It was a amateur stand up night in a Beijing bar and a Canadian guy had just bombed out trying to get the international audiance to laugh at the names of “wacky” sounding Canadian towns. The MC was about to wrap things up when a Chinese girl, conspicuous among the mainly laowai crowd, put her hand up.
“Come on up!” The MC beckoned her on stage.
The girl, who looked like she was barely out of high school, nervously took the mic, giggled shyly and apologised for her broken English. The crowd smiled, encouraging.
The would-be comedian spoke with an ernest seriousness.
“You foreigners, you come to China, and some of you, you have Yellow Fever bad huh?” She began. Giggles from the crowd.
“And us Chinese girls, we think of our friends, ‘oh, you date a foreigner! That’s so cool!’ so you must think if we date you we think you are cool,” she continued, earnestly.
“But I ask my friend, I say, ‘why you date foreign guy?'” She paused and considered the crowd seriously.
“And my friend tell me: ‘Because they have big cock!'”
The crowd was momontarily stunned, but after a breif moment she received the biggest laugh of the night – partly because it was funny, partly … well, because no one expected the Chinese girl to make a cock joke.
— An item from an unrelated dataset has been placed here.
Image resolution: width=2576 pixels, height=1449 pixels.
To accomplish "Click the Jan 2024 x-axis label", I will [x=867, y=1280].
There are lots of unfair stereotypes about China. Friends from home ask me how I’m handling the food (“fine,” I say, confused, although Tim Tams are more expensive) How I get by not knowing the language (surprisingly easy) and am I worried about being arrested? (well, unless I decide to take up serial killing, no, not really).
But prehaps the biggest misconception I hear about the Chinese from people that havn’t been here is that it is a dour, serious place. Chinese people, the stereotype goes, have no sense of humour.
This, of course, is not true, I have had hilarious conversations with Beijing taxi drivers when neither one of us has understood a word each other is saying, I giggle with the girls at the beauty salon down the road. I’ve shared a laugh with shop assistants and waiters and people on the street, usually at my expense, when finding myself in any variety of “hopeless laowai” situations. When my fellow Laowai recently bought a puppet from a street seller and took in on the subway he provided much mirth for our fellow commuters. The Chinese people I work with or have met socialising tend to split into the hilarious/dull as dishwater categories with as much of a division as anywhere.
What is different in China, however, is that politics and media is a strictly giggle-free zone.
Which is why, at the end of last year when the People’s Daily, the ultimate mouthpeice of the Chinese government, mistook an article on US satirical website The Onion as being serious, and wrote a story congratuating North Korean leader Kim Jong Un on being named the sexiest man alive, the Western media had a field day.
The People’s Daily quoted, word for word, the Onion article.
“With his devastatingly handsome, round face, his boyish charm, and his strong, sturdy frame, this Pyongyang-born heart-throb is every woman’s dream come true,” The Onion wrote and the People’s Daily faithfully reprinted.
“Blessed with an air of power that masks an unmistakable cute, cuddly side, Kim made this newspaper’s editorial board swoon with his impeccable fashion sense, chic short hairstyle and, of course, that famous smile.”
From a Western perspective, North Korea is a country that is in equal parts horrifying and comedic, for China, it’s just their neighbour, admittedly their kooky slightly reclusive neighbour that the rest of the street has fallen out with, but China still sends the occasional New Years card.
Many Chinese people would have responded with a serious *facepalm* learning of the People’s Daily’s mistake, but personally I don’t find it so surprising. The media here can sound completely weird to western ears, it is contrary to much of the type of media we in the west have grown up with and recognise and it’s difficult to view it from a Chinese perspective, the same must be true of Chinese watching western media, how do you critically view something if you have never been taught or encouraged to? And if you have never seen deadpan satire, how would you recognise it?
Not long after The Onion article another gag had the Chinese confused. Australian Prime Minister Julia Gillard made a satirical video, warning that the Mayan prophacy was correct and the apocalypse was near. An Australian PM who can’t take a joke wouldn’t last long, but for the Chinese, who are used to leaders being straighter than straight, the film was confusing, and slightly alarming. The internet lit up with “netizens” (the term for the increasingly powerful, and vocal, army of Chinese internet users) slightly concerned that the political leader of a whole country was confirming the end of the world was coming. Not everyone believed her per se, but many condemed Gillard for falling for the silly prediction and fuelling possible mass panic. In some parts of China people were panic buying water and building bunkers, so they didn’t want to add fuel to the apocalyptic fire.
Yesterday I went to HouHai lake in the middle of Beijing with my brother who is visiting from Australia. The lake is frozen over, and after a misguided attempt to skate (disaster!) we traded in the skates for ice bikes. As the Chinese staff gave us our bikes they couldn’t stop laughing at the laowais making awkward attempts to get used to riding them. Later, one of the Chinese staff came tearing across the lake to say hello and have a laugh for no particular reason – proving that sometimes sharing a joke can be easier than sharing a language.